Support groups that do not explicitly provide clinical care, such as Transhealth, are inexpensive. They are different from clinic visits that provide primary care or therapy and are billed through insurance. They can be led by trained facilitators who do not need a license in every state where care is provided and who may themselves be transgender. This is especially true because the barriers to becoming a peer supporter are much lower than obtaining a medical or nursing degree. Creating virtual peer support groups also provides meaningful work for transgender and gender diverse facilitators and gives young people the opportunity to see people like them thriving. Although such support groups are not a substitute for clinical care, insurers are increasingly willing to reimburse them. They can be offered in places where gender-affirming clinical care is prohibited, and they can be offered to people regardless of geography. The cost of expanding them to reach underserved youth and families would be small.

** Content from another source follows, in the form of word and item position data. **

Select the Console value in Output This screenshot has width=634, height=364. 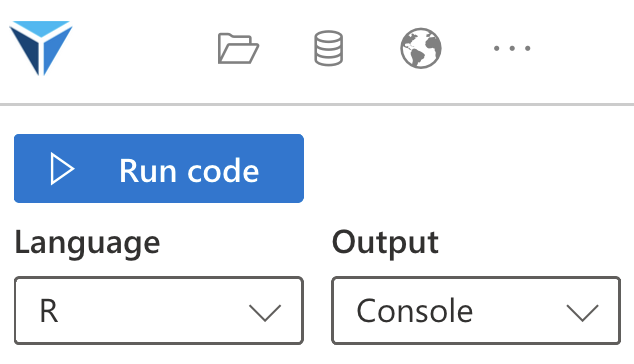414,311
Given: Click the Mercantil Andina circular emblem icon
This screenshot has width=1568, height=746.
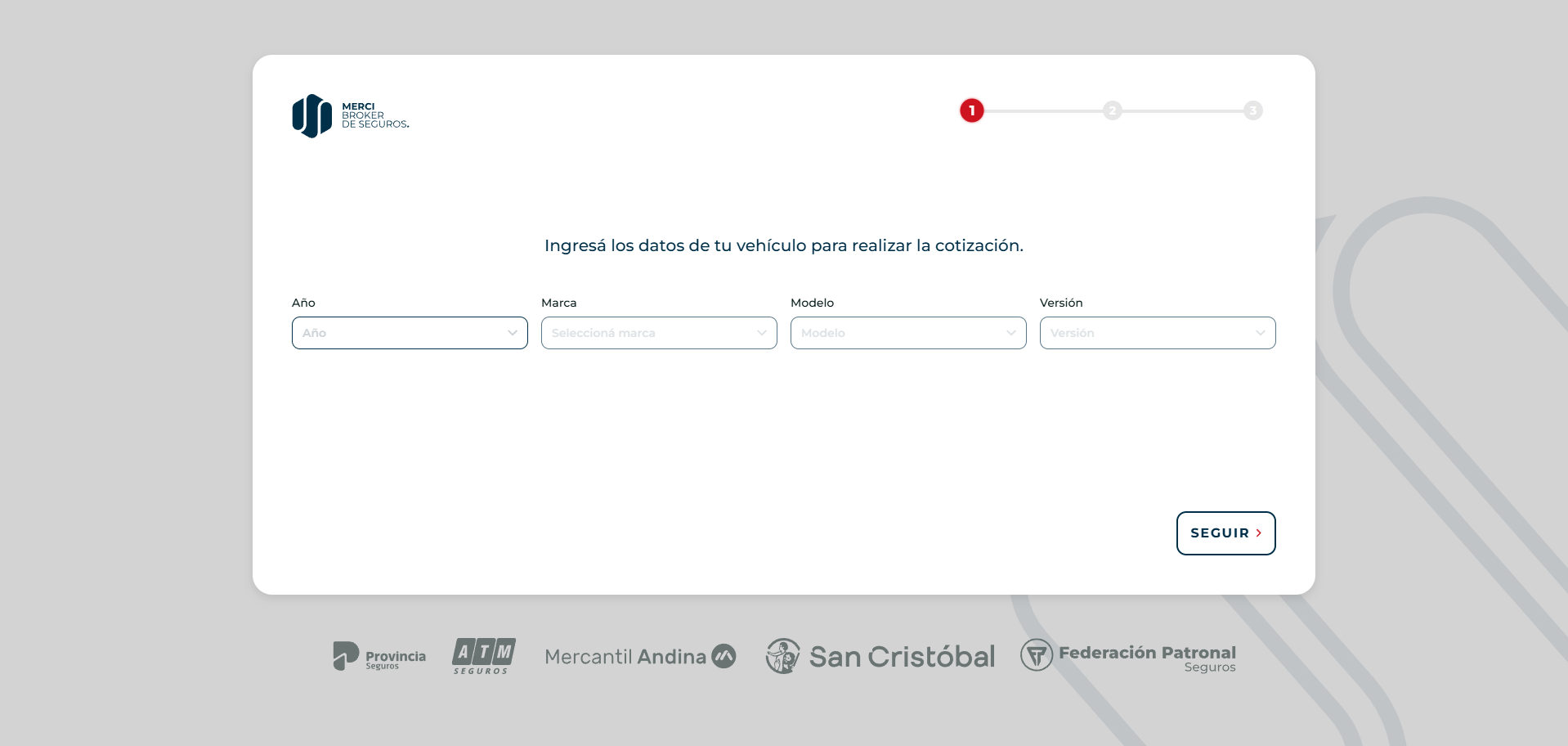Looking at the screenshot, I should click(723, 656).
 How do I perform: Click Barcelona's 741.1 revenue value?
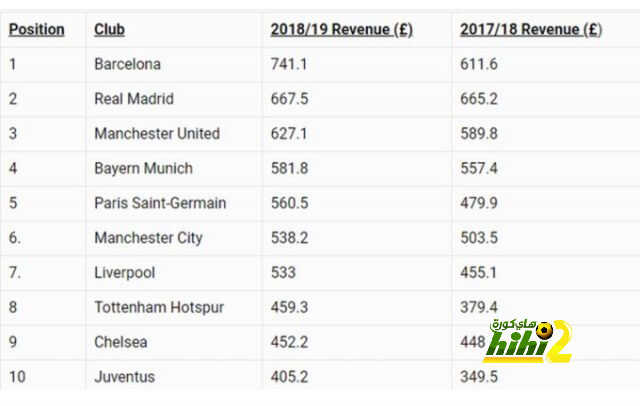click(x=289, y=64)
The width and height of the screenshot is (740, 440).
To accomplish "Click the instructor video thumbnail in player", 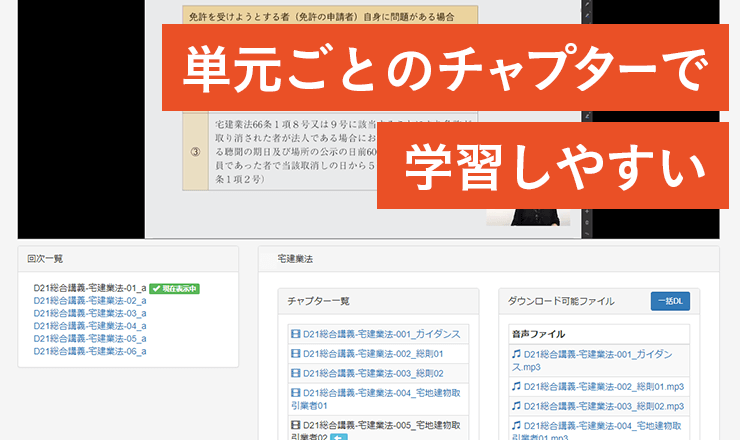I will [x=534, y=220].
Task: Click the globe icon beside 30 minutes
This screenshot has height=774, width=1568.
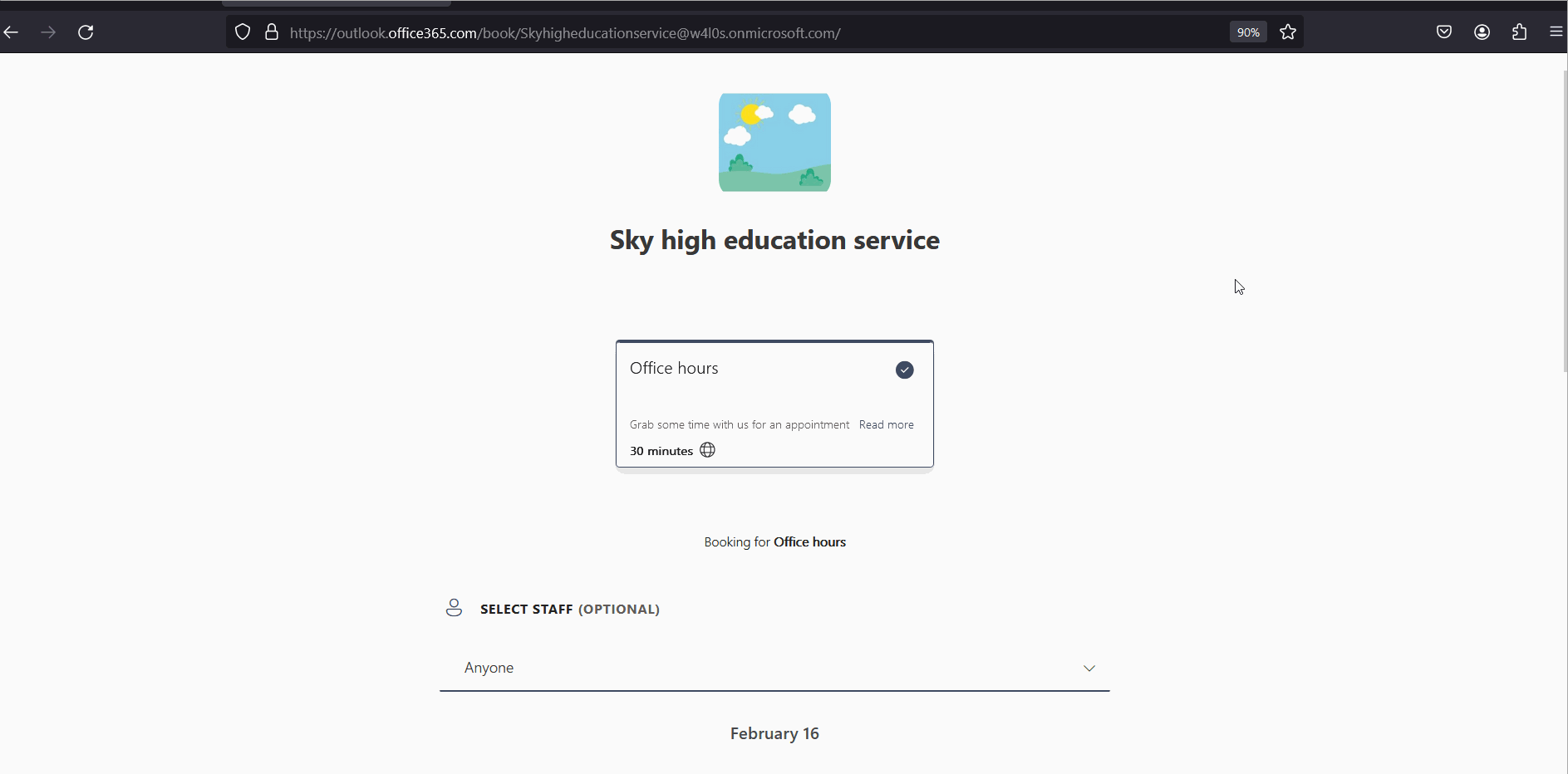Action: [x=707, y=450]
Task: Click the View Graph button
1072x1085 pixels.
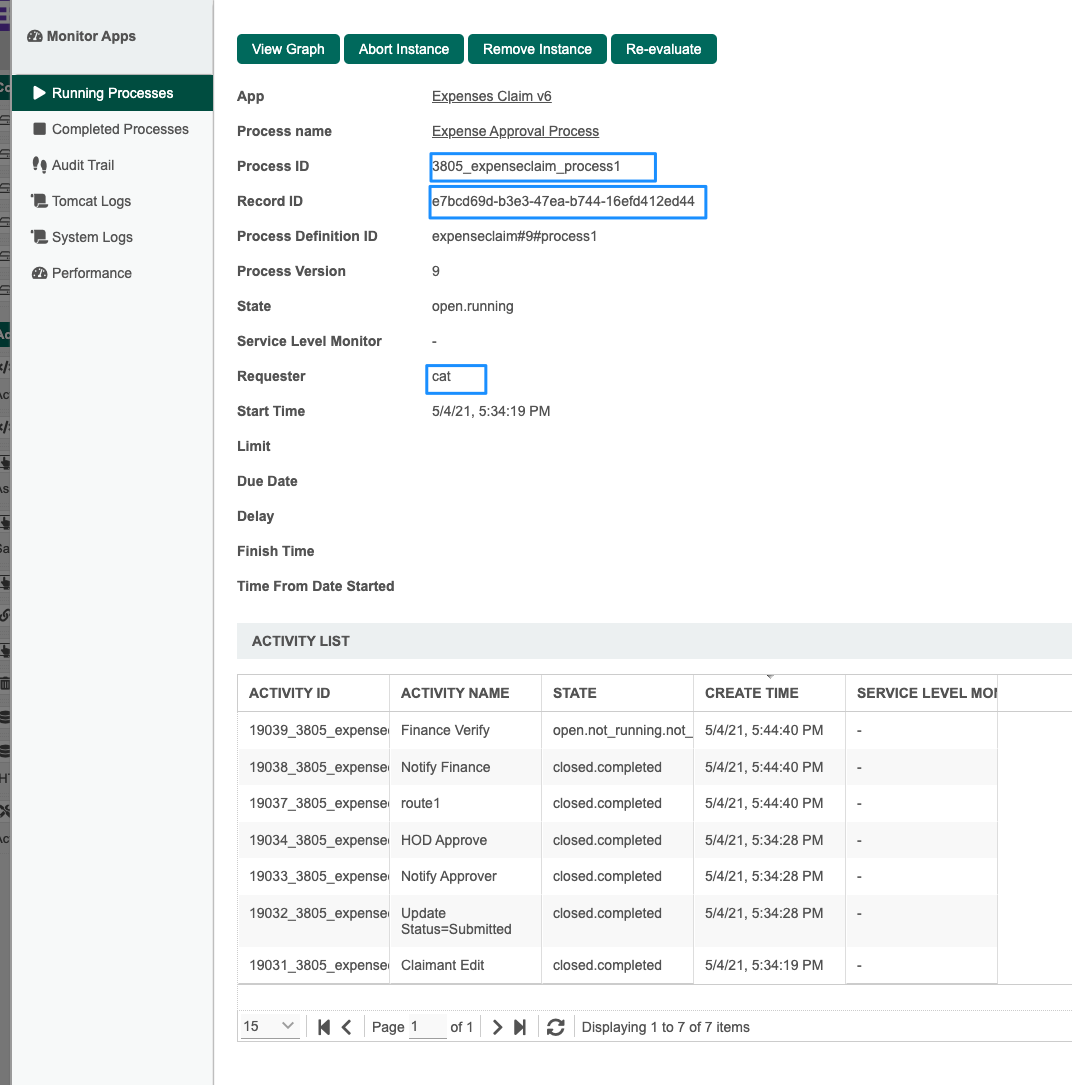Action: coord(288,49)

Second, hospitals in states with bans on gender-affirming care should expand the scope of support services beyond their walls. Transgender youth and families with financial means may travel out of state to receive the care they need, leaving lower-income families disproportionately vulnerable to the consequences of being denied treatment. Many hospital systems recognize that by supporting the so-called social determinants of health—housing, income, food, education, and employment—they improve the health of their neighbors. Well-resourced hospitals and insurers could provide funds to families affected by bans on gender-affirming care, including covering the cost of travel to health facilities in states where the full range of gender-affirming care is available. Many employer health plans have already begun to do this for other types of medical care that are politicized, such as abortion.

Third, health systems should offer legal aid through medico-legal partnerships. Families in states that have tried to ban gender-affirming care have already begun to face legal challenges. They will need support specific to these new laws, but individual legal aid is expensive. Health care facilities already work with attorneys to offer guidance on nondiscrimination, employment, criminal law, and child welfare, and could expand these services across state lines. Advocates can help address privacy concerns by informing patients and families that they do not have to answer questions from law enforcement in health care settings and that health information cannot be provided without consent.

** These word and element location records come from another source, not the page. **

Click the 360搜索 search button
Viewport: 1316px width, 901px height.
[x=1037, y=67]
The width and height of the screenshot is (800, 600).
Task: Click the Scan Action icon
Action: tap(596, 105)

Fourth, health researchers must study and document the consequences of withholding treatment. Health systems, particularly medical schools and academic hospitals, routinely collect data and monitor adverse outcomes, including those resulting from state policies related to LGBTQ. In a recent survey, nearly seven out of every eight transgender and gender-nonconforming teenagers said that anti-LGBTQ legislation across the US has worsened their mental health. By collecting data securely, sharing it widely but appropriately, and using these studies to channel the real stories of youth and families, academics have a powerful platform for policy change.

As an administrator or health care provider, you may not feel that it is your responsibility to help trans or gender diverse youth, especially if they are out of state. We disagree. Geography doesn’t matter; an obligation to help a child in one’s community is an obligation to help children everywhere. The cost of inaction is well documented: gender diverse youth whose needs go unaddressed struggle with mental health. They attempt and complete suicide.

When governments restrict access to gender-affirming health care, it contradicts scientific evidence and puts lives at risk. As health care providers, we are obligated to provide care in accordance with evidence-based guidelines, regardless of geographic area. When we expand our view of gender-affirming care to include telehealth support beyond hormones and surgery, many more clinicians and health systems can help transgender and gender diverse youth and their families.